Copy exactly. Begin at the line containing "Click the BCAST ecu reset log line" and stop at the last line of the entries, omitting any pictures.

☆ ☆ ☆

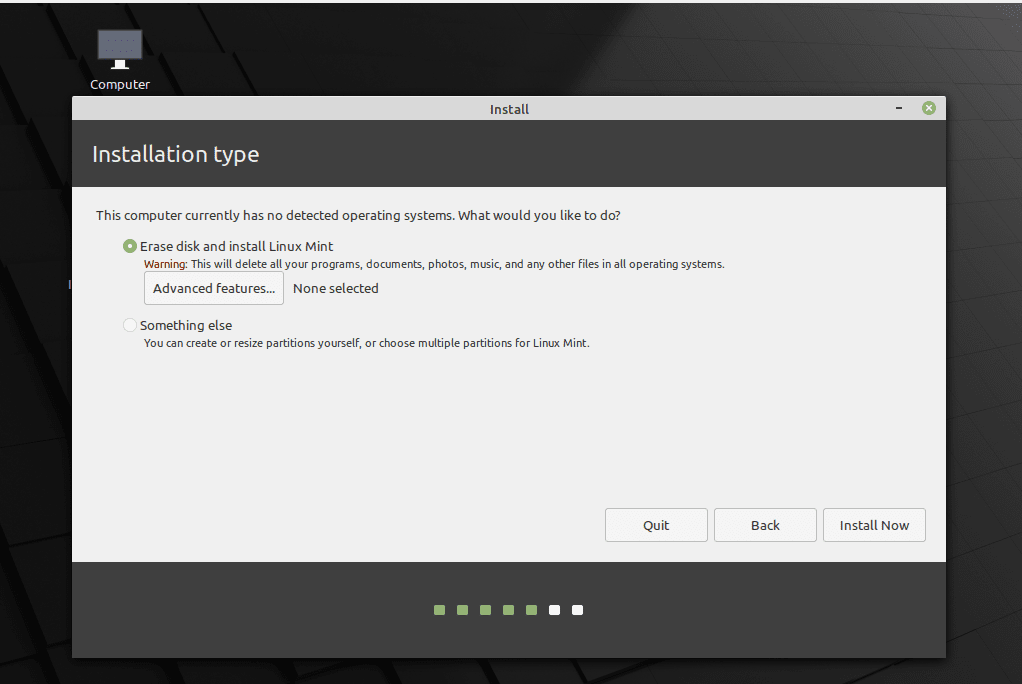Minimize the Install window
1022x684 pixels.
click(x=898, y=108)
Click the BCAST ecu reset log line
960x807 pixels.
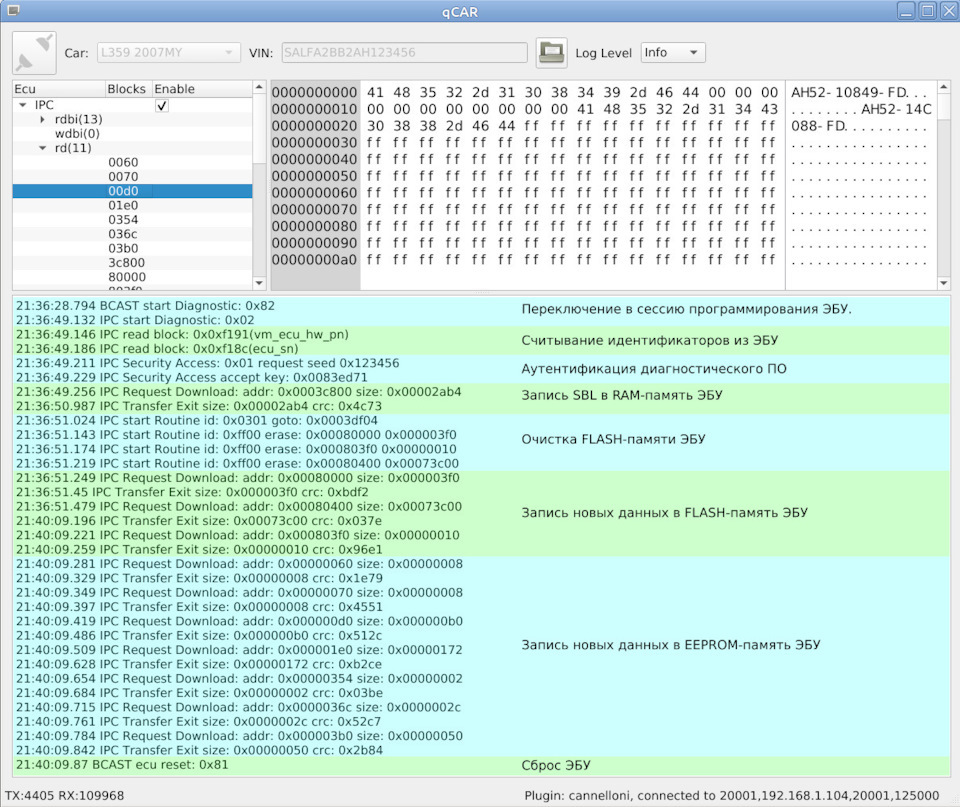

☆ ☆ ☆

> [PROBLEM SOLUTION]
Click the BCAST ecu reset log line
960x807 pixels.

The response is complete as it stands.